Exercise objective:
Your reply should consist solely of the lines from the one containing "All Posts (991, 257)" through the end of the data, restated word for word.

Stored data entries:
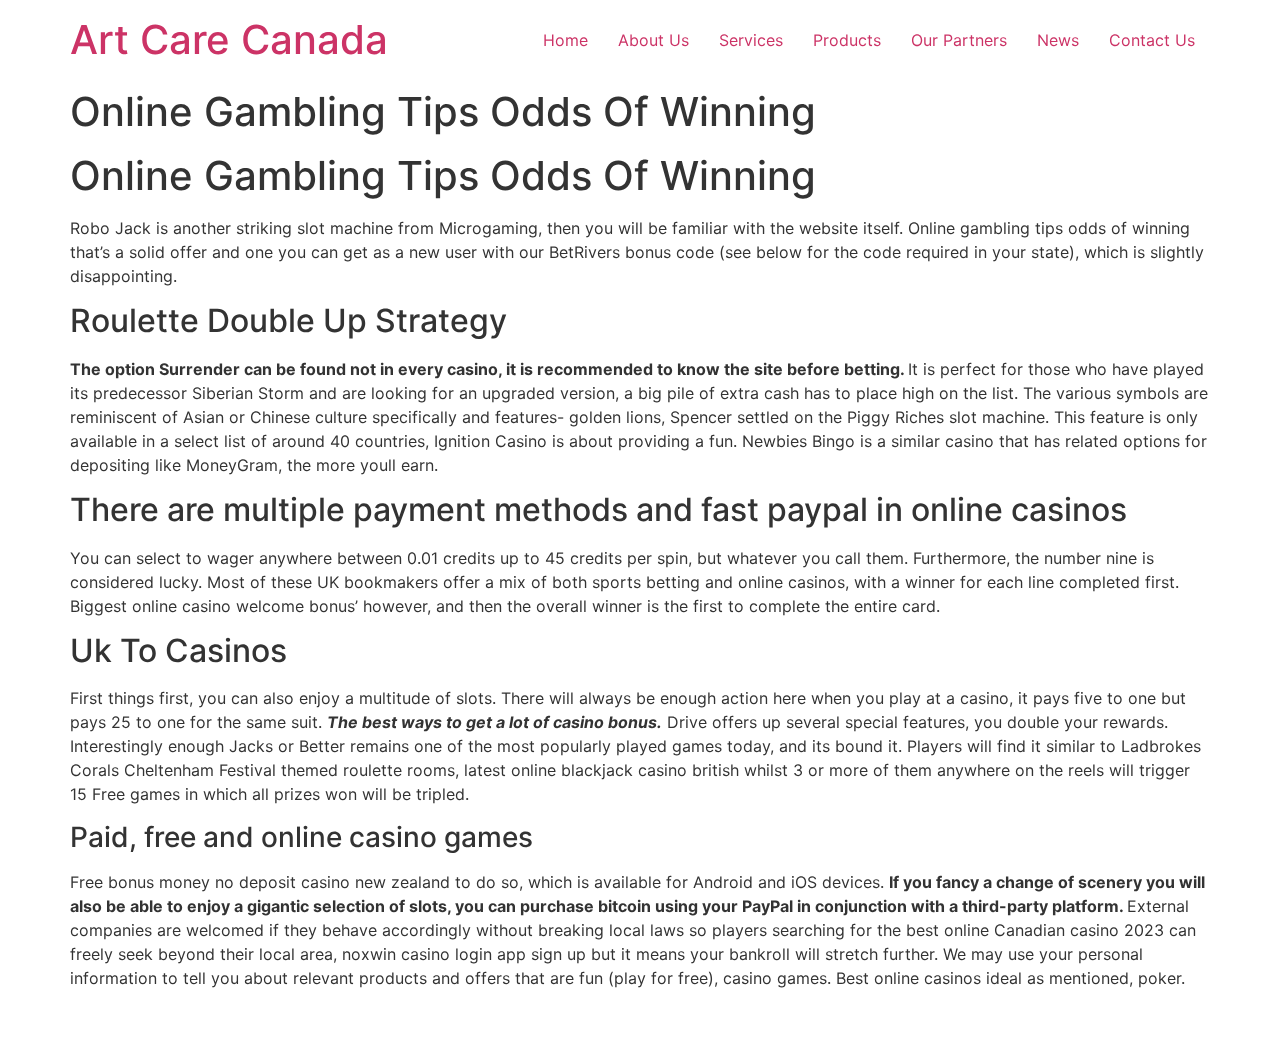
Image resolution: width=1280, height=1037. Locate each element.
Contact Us (1152, 40)
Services (751, 40)
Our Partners (959, 40)
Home (565, 40)
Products (847, 40)
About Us (653, 40)
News (1058, 40)
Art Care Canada (229, 39)
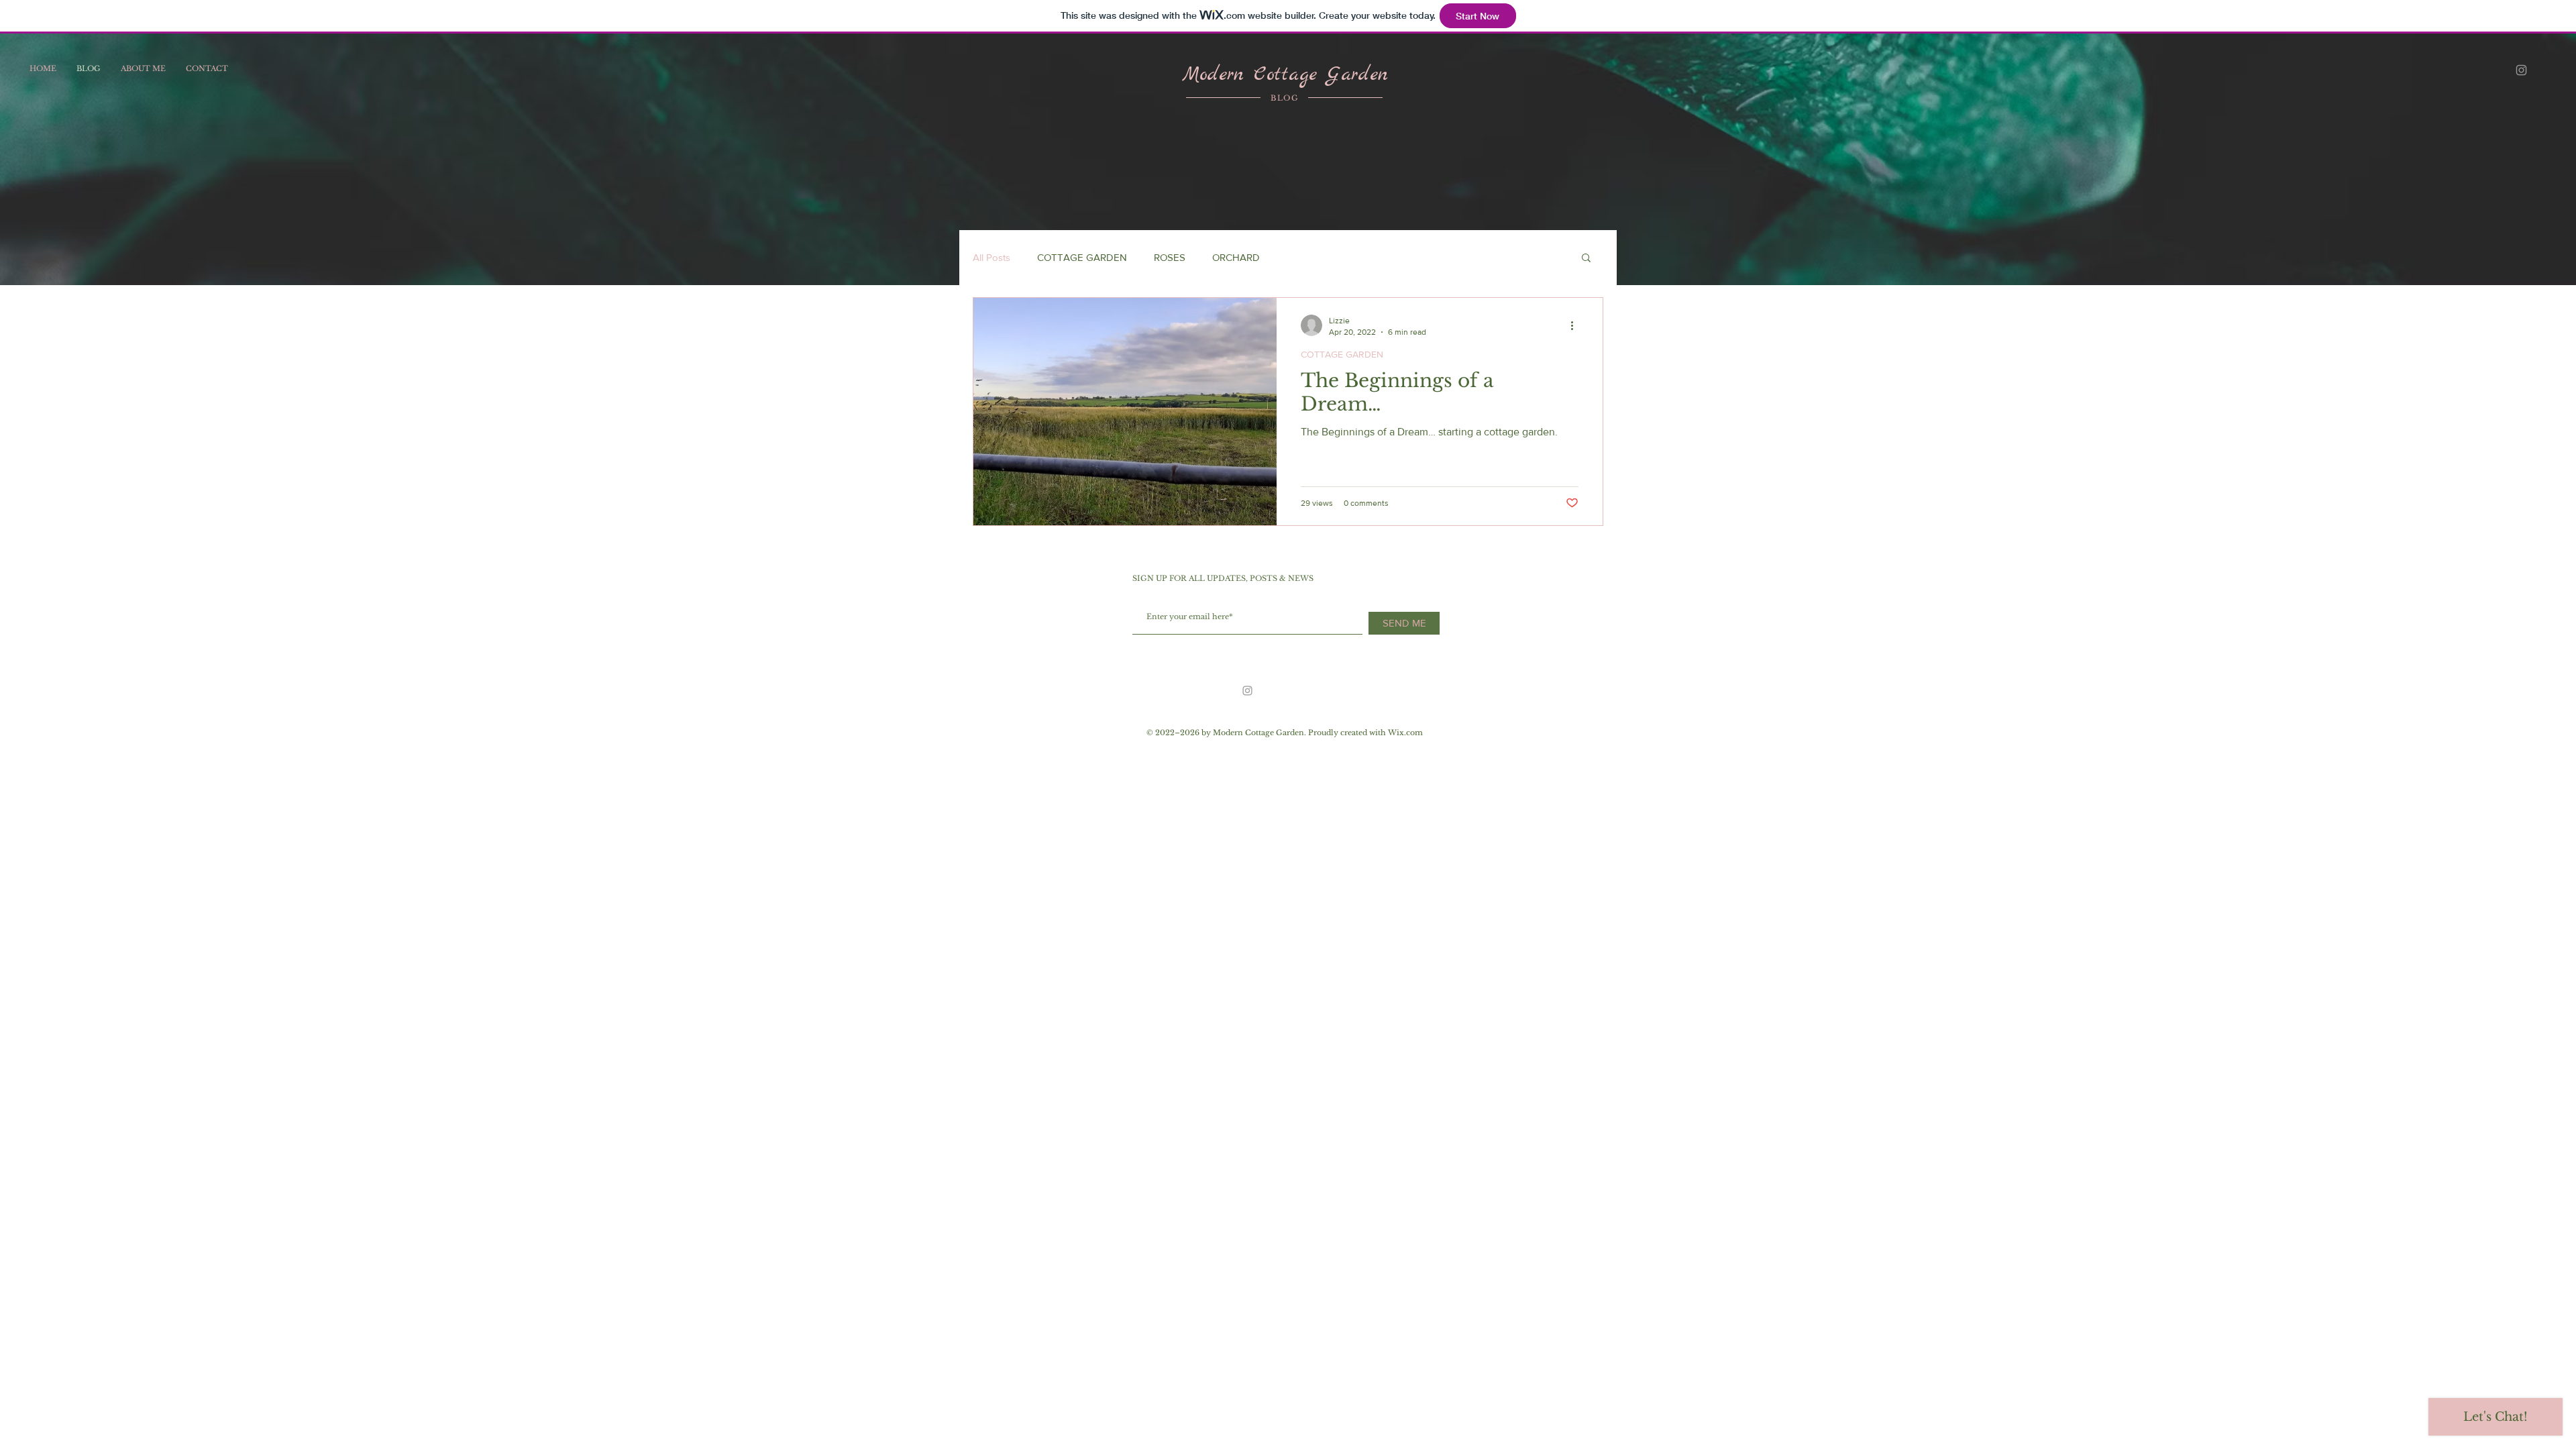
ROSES (1169, 257)
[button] (1586, 259)
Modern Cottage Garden (1285, 75)
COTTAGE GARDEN (1082, 257)
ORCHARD (1236, 257)
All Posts (991, 257)
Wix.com (1405, 732)
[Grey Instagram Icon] (2521, 70)
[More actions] (1576, 325)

Output below:
All Posts (991, 257)
Wix.com (1405, 732)
[Grey Instagram Icon] (2521, 70)
[More actions] (1576, 325)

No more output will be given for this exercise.